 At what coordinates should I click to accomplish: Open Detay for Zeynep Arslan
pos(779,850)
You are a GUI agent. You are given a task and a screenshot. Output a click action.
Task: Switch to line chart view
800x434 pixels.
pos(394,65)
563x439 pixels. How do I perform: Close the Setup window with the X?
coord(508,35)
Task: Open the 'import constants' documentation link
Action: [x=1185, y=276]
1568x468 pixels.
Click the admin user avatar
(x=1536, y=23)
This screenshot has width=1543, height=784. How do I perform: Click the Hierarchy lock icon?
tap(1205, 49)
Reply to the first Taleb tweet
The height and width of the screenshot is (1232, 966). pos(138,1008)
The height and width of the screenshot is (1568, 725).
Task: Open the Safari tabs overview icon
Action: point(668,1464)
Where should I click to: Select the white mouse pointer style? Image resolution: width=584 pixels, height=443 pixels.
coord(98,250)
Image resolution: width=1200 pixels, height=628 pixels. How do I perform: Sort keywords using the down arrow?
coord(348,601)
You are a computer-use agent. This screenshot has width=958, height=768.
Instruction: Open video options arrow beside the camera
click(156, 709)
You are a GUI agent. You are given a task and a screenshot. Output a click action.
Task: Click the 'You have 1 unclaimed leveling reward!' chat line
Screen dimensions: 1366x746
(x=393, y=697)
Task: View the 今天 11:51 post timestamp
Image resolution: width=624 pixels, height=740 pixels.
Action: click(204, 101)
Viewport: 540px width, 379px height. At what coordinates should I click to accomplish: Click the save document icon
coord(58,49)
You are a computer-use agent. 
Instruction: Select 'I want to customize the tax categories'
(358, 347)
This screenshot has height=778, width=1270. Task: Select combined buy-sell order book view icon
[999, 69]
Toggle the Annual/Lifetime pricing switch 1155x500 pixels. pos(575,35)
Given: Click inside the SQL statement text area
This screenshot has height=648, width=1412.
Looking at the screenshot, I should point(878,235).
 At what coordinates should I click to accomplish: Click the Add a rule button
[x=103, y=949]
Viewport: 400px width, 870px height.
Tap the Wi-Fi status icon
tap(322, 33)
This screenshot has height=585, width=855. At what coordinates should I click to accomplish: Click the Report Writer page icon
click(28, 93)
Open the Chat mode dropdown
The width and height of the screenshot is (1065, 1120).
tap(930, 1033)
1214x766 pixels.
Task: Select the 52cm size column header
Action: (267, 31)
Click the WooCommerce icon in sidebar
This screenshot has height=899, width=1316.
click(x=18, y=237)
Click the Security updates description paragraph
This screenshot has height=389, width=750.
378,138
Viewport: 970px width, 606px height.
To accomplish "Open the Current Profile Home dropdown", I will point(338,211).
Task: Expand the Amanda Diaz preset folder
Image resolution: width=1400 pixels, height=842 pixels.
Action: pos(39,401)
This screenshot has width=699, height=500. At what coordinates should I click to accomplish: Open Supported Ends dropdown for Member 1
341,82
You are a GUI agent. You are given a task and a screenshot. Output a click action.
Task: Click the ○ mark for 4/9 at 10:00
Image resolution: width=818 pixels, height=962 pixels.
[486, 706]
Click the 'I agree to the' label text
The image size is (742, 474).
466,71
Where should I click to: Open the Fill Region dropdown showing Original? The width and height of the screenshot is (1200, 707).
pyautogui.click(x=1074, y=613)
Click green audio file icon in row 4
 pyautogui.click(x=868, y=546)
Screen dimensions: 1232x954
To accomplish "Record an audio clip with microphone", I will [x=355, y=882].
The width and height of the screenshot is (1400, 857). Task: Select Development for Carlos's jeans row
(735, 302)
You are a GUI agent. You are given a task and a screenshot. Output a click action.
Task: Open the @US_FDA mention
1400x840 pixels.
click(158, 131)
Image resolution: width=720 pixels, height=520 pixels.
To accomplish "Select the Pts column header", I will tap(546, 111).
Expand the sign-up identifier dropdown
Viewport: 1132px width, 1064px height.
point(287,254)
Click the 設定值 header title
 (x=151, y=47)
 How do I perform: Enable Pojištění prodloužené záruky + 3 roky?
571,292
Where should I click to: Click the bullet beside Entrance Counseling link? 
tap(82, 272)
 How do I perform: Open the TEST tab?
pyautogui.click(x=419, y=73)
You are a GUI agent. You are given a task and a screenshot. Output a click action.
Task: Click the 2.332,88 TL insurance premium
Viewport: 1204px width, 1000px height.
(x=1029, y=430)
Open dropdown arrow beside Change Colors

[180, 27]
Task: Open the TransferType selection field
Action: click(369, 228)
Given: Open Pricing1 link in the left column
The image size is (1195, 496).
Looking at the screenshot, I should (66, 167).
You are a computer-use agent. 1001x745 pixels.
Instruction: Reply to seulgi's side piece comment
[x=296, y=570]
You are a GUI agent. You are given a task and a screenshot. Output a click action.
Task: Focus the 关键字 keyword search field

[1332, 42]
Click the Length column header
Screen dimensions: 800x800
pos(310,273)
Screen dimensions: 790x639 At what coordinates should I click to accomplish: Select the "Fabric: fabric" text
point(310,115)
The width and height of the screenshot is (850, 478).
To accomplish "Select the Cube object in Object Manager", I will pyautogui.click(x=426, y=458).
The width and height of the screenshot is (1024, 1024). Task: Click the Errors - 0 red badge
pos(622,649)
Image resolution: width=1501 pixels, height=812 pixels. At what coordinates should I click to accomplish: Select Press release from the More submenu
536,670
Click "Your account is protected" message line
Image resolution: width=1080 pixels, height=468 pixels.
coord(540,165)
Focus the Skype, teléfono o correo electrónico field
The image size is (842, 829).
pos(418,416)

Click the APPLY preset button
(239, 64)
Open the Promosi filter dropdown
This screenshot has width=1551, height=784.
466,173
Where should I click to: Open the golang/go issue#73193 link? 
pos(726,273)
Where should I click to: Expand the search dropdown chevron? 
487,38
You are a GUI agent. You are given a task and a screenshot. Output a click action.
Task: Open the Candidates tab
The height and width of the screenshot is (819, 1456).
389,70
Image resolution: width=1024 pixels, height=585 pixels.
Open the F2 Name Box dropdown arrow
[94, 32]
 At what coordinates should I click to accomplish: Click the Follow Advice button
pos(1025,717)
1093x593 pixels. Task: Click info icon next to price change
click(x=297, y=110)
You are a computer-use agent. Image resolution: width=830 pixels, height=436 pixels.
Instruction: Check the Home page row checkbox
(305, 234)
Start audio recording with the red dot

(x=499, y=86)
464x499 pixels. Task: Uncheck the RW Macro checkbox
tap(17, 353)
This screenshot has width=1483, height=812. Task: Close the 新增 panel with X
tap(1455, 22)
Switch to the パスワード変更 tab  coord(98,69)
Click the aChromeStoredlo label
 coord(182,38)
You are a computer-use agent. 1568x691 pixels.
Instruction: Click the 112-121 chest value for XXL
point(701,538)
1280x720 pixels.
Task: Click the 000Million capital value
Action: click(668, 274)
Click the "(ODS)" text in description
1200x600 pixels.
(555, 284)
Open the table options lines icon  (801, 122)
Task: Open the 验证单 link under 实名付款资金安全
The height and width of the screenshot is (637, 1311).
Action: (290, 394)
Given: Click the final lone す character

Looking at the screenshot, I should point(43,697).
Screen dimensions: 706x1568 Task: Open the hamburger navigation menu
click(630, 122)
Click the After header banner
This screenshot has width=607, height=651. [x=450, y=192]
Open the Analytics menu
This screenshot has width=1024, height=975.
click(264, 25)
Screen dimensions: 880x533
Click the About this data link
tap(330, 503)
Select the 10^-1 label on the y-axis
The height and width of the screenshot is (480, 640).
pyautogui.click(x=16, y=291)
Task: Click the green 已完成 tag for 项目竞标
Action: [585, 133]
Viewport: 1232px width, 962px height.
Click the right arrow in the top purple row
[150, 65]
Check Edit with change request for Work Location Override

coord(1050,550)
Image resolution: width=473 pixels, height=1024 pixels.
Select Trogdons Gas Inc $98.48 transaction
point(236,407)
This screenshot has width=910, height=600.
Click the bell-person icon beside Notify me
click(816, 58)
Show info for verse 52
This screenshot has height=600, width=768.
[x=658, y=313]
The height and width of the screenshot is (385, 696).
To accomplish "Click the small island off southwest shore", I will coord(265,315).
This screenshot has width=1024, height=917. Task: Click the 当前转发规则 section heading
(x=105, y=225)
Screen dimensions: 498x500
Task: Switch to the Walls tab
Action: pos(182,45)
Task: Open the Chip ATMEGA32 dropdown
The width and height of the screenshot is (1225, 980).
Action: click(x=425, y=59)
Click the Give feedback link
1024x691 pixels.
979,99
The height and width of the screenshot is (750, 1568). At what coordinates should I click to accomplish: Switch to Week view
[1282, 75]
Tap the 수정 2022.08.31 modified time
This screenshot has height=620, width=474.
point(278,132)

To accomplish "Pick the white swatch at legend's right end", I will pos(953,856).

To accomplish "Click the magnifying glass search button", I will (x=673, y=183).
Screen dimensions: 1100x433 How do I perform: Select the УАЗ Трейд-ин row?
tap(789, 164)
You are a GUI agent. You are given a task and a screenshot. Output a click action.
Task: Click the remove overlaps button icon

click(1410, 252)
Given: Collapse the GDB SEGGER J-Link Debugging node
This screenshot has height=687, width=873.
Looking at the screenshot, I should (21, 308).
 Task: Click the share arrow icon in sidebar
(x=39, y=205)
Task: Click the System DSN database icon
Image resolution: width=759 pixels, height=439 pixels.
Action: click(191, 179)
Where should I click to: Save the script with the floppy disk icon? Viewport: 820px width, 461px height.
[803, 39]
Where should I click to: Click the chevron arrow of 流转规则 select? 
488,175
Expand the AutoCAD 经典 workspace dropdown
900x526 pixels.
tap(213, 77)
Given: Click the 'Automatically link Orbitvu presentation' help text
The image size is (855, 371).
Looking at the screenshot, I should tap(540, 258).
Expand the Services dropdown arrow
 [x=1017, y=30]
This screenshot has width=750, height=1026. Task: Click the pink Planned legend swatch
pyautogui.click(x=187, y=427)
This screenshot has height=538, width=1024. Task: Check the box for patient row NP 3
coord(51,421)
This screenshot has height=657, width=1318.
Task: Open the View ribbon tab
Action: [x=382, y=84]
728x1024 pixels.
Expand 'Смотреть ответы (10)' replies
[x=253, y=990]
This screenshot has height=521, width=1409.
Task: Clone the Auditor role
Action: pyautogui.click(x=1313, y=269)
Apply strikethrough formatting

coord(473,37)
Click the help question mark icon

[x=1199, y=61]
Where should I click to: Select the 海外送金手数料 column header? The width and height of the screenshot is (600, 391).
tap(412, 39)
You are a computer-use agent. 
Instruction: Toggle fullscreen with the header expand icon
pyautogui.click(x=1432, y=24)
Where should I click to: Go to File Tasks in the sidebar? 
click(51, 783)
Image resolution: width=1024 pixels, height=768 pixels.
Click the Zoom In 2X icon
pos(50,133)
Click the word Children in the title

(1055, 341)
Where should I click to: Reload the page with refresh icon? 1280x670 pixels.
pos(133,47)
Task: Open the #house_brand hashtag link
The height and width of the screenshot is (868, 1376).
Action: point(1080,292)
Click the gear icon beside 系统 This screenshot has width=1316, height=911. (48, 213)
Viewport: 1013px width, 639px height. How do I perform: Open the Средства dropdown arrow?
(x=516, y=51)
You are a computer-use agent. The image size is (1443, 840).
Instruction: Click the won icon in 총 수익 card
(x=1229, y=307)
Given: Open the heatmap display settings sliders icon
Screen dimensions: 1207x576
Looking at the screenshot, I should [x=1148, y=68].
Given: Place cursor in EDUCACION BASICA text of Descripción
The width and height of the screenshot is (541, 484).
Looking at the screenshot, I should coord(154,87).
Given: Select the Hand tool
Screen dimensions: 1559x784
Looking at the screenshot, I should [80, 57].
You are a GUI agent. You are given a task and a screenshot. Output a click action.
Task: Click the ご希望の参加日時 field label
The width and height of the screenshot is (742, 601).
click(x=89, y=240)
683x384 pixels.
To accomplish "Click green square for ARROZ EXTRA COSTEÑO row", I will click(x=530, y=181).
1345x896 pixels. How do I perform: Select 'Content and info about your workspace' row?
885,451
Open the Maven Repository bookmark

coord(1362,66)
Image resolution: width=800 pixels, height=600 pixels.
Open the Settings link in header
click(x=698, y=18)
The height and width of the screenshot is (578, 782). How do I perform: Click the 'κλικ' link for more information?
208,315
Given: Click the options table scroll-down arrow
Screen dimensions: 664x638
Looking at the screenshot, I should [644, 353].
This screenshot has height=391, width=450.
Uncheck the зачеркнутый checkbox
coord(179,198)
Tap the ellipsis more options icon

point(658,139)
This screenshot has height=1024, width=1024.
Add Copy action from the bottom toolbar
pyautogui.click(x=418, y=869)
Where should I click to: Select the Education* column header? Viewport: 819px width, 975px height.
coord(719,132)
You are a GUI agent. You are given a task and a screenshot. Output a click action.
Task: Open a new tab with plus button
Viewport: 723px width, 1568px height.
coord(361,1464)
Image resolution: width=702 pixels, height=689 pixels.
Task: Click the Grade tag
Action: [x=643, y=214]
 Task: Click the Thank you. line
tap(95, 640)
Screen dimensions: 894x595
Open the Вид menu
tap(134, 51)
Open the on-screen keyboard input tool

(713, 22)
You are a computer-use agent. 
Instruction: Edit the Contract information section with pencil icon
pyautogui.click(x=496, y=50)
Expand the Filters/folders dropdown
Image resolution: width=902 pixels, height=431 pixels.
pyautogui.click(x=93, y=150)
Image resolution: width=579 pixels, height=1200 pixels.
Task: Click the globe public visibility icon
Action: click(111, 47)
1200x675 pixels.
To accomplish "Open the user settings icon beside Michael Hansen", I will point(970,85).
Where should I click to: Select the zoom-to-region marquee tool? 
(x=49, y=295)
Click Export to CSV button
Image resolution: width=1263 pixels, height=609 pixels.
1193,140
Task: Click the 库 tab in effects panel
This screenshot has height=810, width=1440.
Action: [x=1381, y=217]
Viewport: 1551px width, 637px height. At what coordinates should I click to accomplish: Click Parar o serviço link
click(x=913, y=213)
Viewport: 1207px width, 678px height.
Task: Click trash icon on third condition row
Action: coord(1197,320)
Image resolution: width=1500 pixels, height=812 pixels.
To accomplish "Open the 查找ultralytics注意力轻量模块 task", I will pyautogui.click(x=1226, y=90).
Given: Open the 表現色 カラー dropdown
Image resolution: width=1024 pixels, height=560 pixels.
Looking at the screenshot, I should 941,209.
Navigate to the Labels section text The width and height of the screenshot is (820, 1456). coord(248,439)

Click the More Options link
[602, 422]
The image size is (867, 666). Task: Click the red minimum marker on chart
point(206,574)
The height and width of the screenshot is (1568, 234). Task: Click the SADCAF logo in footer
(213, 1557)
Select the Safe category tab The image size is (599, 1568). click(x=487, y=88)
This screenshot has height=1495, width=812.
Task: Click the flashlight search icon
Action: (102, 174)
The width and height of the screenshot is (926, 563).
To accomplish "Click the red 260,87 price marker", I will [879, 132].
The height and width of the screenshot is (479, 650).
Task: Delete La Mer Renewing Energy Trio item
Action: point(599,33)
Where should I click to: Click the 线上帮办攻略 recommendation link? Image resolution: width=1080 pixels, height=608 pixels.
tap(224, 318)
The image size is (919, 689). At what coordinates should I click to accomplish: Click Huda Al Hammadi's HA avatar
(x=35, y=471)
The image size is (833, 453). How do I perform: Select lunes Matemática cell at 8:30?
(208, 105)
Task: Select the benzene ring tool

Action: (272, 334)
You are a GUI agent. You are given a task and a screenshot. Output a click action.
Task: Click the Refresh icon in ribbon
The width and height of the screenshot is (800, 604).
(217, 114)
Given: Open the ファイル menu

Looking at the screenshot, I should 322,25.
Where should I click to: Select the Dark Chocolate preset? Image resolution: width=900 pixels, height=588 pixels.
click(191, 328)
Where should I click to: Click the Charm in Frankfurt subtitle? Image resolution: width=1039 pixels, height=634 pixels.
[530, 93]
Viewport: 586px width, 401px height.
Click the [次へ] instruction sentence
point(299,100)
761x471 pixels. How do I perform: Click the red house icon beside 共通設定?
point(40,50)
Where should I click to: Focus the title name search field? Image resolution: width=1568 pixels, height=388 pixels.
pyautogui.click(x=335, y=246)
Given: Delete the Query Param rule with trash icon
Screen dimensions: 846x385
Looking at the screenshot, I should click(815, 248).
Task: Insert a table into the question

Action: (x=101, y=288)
###
Task to carry out
The lines above from the one containing "This screenshot has width=910, height=600." through the one containing "The height and width of the screenshot is (385, 696)." are to be set down exactly, and no others.

Answer section
This screenshot has width=910, height=600.
Click the bell-person icon beside Notify me
click(816, 58)
Show info for verse 52
This screenshot has height=600, width=768.
[x=658, y=313]
The height and width of the screenshot is (385, 696).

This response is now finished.